Battle to stop leaks after oil rig fire

BP is preparing to drill relief wells to 'permanently secure' an oil well blasted open by an accident which has left 11 people presumed dead.


An explosion led to the sinking of the Deep Horizon oil rig last week and its wreckage is threatening to cause a major pollution incident off the American coast in the Gulf of Mexico.

Today (April 26) the oil firm is hoping to use the drilling rig Development Driller III to drill a second well to cut into the leaking well and pour in specialized heavy fluid to stop oil or gas leaking out.

“We are attacking this spill on two fronts – at the wellhead and on the surface offshore,” said BP group chief executive Tony Hayward, who has travelled to Texas and Louisiana this week to meet with response personnel.

“The team on the ground and those at sea have the group’s full resources behind them.”

As of Saturday (April 24) the oil spill response team had recovered more than 1,000 barrels of an oil-water mix of which the vast majority is water.

The material has been collected by skimming vessels and vessels towing containment boom.

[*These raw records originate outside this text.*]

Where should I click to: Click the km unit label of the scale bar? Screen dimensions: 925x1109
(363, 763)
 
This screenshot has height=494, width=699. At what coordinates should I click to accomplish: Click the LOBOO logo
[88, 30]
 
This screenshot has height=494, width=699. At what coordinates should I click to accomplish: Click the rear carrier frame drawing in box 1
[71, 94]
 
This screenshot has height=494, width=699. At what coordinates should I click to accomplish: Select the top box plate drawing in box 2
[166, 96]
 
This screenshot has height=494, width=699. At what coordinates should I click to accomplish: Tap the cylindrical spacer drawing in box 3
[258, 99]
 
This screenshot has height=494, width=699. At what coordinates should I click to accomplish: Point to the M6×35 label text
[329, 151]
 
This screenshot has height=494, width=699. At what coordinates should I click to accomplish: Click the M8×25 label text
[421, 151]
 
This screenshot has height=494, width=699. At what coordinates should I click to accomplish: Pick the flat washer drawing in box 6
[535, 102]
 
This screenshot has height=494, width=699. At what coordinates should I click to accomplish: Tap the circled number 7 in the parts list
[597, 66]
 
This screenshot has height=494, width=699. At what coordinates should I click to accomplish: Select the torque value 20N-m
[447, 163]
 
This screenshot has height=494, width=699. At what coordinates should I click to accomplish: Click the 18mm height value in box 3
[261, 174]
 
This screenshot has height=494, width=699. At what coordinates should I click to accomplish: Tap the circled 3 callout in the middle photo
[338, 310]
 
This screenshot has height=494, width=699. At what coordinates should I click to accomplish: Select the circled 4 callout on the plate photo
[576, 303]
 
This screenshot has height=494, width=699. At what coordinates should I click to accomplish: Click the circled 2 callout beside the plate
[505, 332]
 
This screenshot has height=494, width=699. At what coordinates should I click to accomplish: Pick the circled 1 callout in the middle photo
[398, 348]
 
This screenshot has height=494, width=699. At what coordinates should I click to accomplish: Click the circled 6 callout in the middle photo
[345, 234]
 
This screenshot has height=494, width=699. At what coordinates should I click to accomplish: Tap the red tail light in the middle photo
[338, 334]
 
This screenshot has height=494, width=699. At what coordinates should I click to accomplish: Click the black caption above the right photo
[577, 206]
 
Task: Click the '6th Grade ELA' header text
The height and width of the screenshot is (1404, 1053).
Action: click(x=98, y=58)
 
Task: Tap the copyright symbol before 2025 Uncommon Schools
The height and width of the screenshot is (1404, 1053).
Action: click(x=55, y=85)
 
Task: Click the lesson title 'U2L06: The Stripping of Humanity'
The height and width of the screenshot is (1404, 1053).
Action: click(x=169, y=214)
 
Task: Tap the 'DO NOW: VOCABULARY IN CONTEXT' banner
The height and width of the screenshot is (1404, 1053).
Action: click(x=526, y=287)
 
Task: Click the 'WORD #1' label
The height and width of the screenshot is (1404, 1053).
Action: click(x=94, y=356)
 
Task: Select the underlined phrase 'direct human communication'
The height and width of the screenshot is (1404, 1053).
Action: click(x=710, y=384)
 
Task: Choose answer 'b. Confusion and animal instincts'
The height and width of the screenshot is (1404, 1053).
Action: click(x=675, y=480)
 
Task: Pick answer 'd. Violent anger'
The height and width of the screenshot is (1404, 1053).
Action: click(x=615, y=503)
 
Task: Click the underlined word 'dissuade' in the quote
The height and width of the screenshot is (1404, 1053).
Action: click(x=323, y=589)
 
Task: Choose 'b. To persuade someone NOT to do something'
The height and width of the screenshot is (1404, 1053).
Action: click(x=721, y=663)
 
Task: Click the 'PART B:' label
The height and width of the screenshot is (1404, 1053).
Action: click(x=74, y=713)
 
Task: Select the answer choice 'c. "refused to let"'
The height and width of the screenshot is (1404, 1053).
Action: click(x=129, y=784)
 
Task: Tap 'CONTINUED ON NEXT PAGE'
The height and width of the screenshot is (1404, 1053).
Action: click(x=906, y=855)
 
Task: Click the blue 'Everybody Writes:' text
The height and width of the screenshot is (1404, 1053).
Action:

Dispersants have also been applied to the spill. Equipment available for the effort includes:

100,000 gallons of dispersant are ready to be deployed, which is a third of the world’s dispersant commodity; BP is in contact with manufacturers to procure additional supply as necessary.

32 spill response vessels (skimmers, tugs, barges, recovery vessels).

5 aircraft (helicopters and fixed wing including a large payload capacity C-130 (Hercules) for dispersant deployment).

The search for 11 missing workers from the oil rig was called off over the weekend, after the firm presumed they had been tragically killed in the accident.